Nevertheless, nearly 30 years after the album’s original release, one of its finest tracks remains Peter Tosh’s “400 Years”, on which Tosh takes lead vocals and gives listeners a taste of what he would achieve as a solo artist on leaving the Wailers in 1974.


While this re-mastered reissue of Catch a Fire includes bonus tracks from the original, so-called “Jamaican” version that never made it onto the English incarnation (“High Tide or Low Tide” and “All Day All Night”), fans might want to check out Universal/Island’s Catch a Fire [Deluxe Edition], released in March 2001. It may cost twice as much and may have “cashing in” written all over it, but it includes the present CD and the previously unavailable, untranslated Jamaican version on which the Wailers’ lean, rough and ready sound can be enjoyed in its original form.


In October 1973, only six months after Catch a Fire, the appropriately entitled Burnin’ appeared. It finds the Wailers expanding on the fuller, finessed sound that was earning them interest abroad, albeit without the assistance of hired rock session-musicians.

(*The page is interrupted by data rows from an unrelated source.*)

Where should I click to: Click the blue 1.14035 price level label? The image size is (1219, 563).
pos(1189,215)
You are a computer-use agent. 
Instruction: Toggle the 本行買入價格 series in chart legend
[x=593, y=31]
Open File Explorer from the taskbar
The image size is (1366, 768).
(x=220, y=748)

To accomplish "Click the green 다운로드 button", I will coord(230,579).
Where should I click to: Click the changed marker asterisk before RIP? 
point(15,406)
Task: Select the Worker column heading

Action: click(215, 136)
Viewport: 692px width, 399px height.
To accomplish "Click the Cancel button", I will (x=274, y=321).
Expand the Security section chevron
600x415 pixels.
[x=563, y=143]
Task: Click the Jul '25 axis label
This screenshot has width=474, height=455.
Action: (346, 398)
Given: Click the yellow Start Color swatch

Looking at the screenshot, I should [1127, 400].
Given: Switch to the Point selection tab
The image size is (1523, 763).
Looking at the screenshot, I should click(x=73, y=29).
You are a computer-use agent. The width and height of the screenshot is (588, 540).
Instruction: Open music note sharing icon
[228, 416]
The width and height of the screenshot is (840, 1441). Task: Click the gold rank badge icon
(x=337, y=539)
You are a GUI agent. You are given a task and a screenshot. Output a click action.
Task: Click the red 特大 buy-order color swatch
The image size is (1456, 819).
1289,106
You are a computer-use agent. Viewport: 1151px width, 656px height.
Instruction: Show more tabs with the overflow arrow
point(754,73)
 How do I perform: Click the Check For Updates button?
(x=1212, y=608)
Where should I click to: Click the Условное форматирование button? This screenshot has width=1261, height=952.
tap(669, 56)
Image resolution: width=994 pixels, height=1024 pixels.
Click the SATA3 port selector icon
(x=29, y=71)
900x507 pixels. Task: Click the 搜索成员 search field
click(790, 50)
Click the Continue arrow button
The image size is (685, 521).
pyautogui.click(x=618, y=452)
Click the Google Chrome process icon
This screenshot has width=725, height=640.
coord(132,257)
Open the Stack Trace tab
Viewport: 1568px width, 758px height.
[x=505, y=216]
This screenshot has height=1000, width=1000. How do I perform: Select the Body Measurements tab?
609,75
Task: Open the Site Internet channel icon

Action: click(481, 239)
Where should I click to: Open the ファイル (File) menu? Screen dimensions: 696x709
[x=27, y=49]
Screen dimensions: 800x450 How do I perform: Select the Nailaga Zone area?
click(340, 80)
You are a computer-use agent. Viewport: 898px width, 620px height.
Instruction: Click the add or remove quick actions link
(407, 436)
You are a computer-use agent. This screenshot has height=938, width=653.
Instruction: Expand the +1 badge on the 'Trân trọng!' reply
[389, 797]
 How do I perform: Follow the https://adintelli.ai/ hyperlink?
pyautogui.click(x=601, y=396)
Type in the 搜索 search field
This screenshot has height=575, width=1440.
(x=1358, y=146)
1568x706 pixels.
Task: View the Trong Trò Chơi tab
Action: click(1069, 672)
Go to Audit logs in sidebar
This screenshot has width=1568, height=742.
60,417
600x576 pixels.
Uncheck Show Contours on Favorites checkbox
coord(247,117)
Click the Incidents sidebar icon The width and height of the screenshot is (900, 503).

Although Bunny Livingston and Tosh were about to leave the Wailers, their contributions here are memorable, especially Livingston’s mournful “Hallelujah Time” and Tosh’s optimistic “One Foundation”. Three extra Livingston- and Tosh-penned tracks recorded during the Burnin’ sessions appear on this reissue—two of them hitherto unavailable—and, listening to them now, it’s difficult to discern why they weren’t originally included. This is particularly true of Livingston’s phenomenal “Oppressed Song”.


Of course, Burnin’ is best remembered for the urgent “Burnin’ and Lootin’”, the anthemic “Get up, Stand Up”, and “I Shot the Sheriff”, the song that Eric Clapton would famously cover on 461 Ocean Boulevard a year later. Nevertheless, the more understated numbers are also deserving of attention, especially “Small Axe”—one of several songs on the album that the Wailers had already recorded with Lee “Scratch” Perry—with its infectious rhythms and harmonies and its pseudo-biblical lyric of resistance. Just as the central metaphor of the song addresses the transcendent potential of the dispossessed and the weak before the oppressor, the modest groove of the music has an enormous hook.


Catch a Fire translated the sound of the Wailers in a way that, for the most part, preserved the integrity and essence of the band’s sound and made reggae comprehensible and attractive to a broader market. Burnin’ achieves that translation more seamlessly. Both albums remain foundational to the Wailers’ oeuvre.